YOUR INSTRUCTIONS: Please say how many lines in the entries below hold the string "канал", with no other words.

PROVIDED RECORDS:
- - -
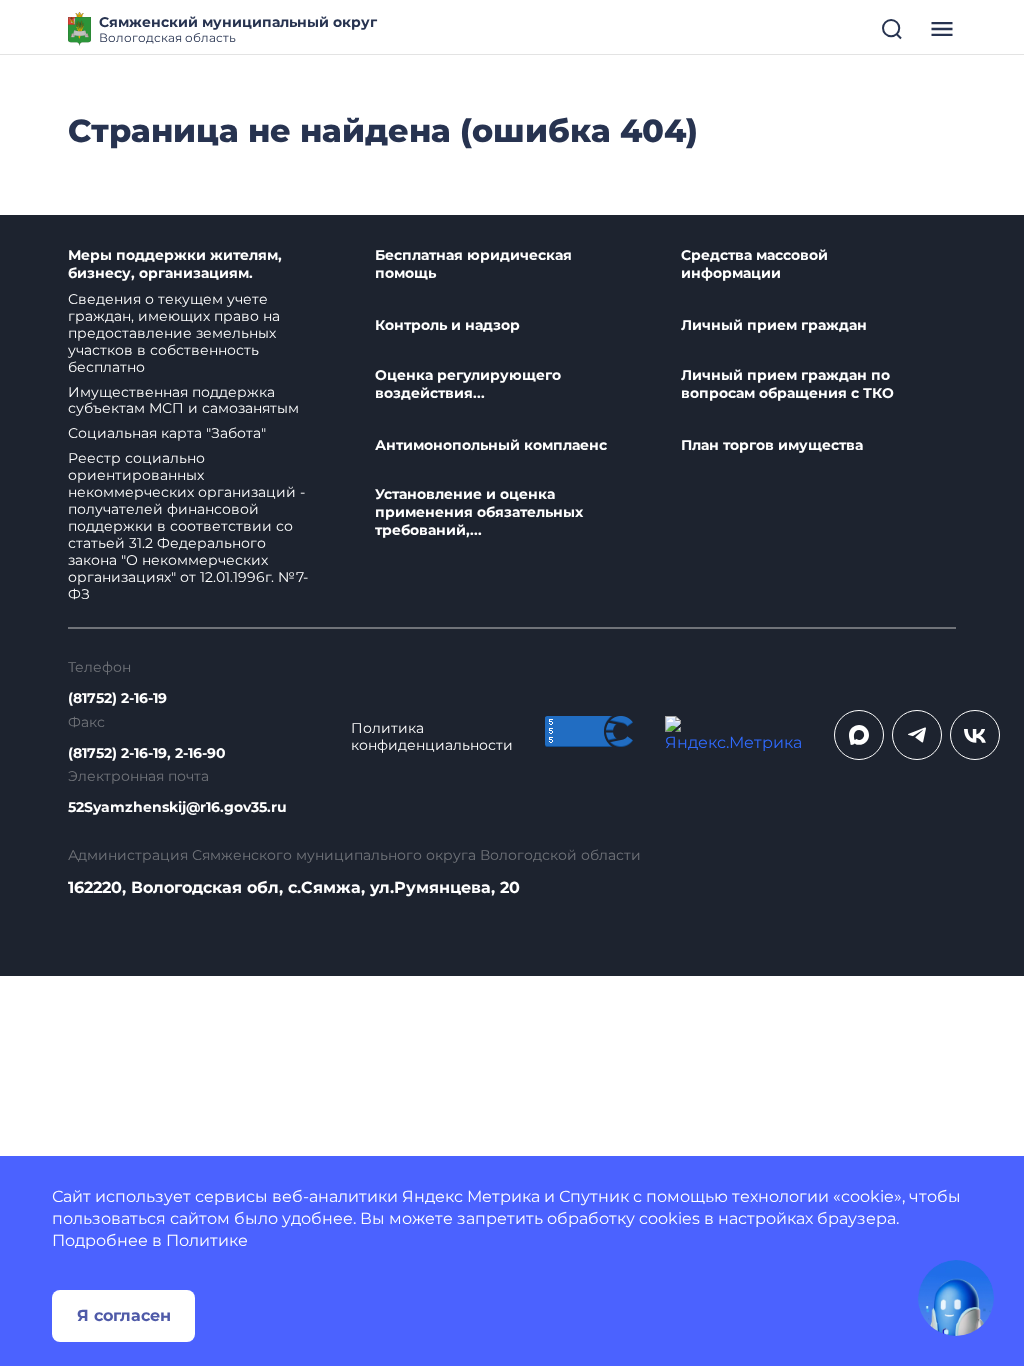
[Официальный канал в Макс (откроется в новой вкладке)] (859, 735)
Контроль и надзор (447, 325)
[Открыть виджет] (956, 1298)
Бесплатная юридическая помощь (473, 264)
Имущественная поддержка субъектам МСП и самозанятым (183, 400)
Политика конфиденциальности (432, 737)
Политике (207, 1240)
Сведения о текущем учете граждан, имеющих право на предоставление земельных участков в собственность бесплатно (174, 333)
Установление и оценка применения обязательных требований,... (479, 512)
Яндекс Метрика (471, 1196)
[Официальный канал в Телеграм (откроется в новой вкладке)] (917, 735)
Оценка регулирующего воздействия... (468, 384)
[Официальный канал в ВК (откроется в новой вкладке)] (975, 735)
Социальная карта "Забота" (167, 433)
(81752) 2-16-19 (117, 698)
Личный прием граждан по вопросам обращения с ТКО (787, 384)
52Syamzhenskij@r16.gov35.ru (177, 807)
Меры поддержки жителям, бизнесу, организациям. (175, 264)
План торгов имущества (772, 445)
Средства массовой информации (754, 264)
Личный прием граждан (774, 325)
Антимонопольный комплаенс (491, 445)
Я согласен (124, 1315)
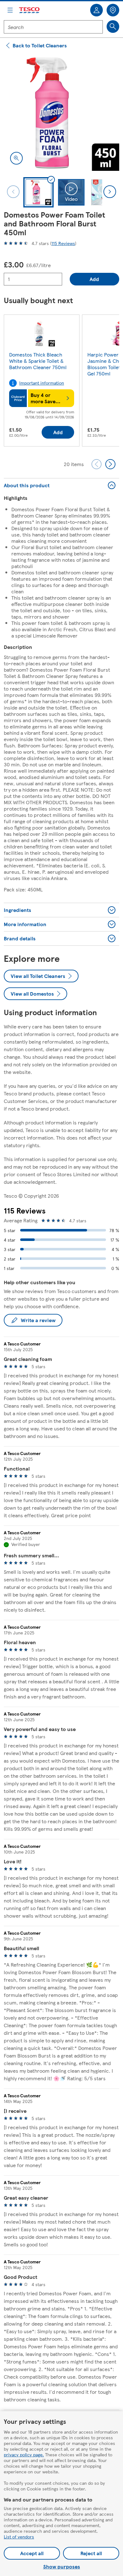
- - -
SOLUTION FOR THIS EXERCISE: 3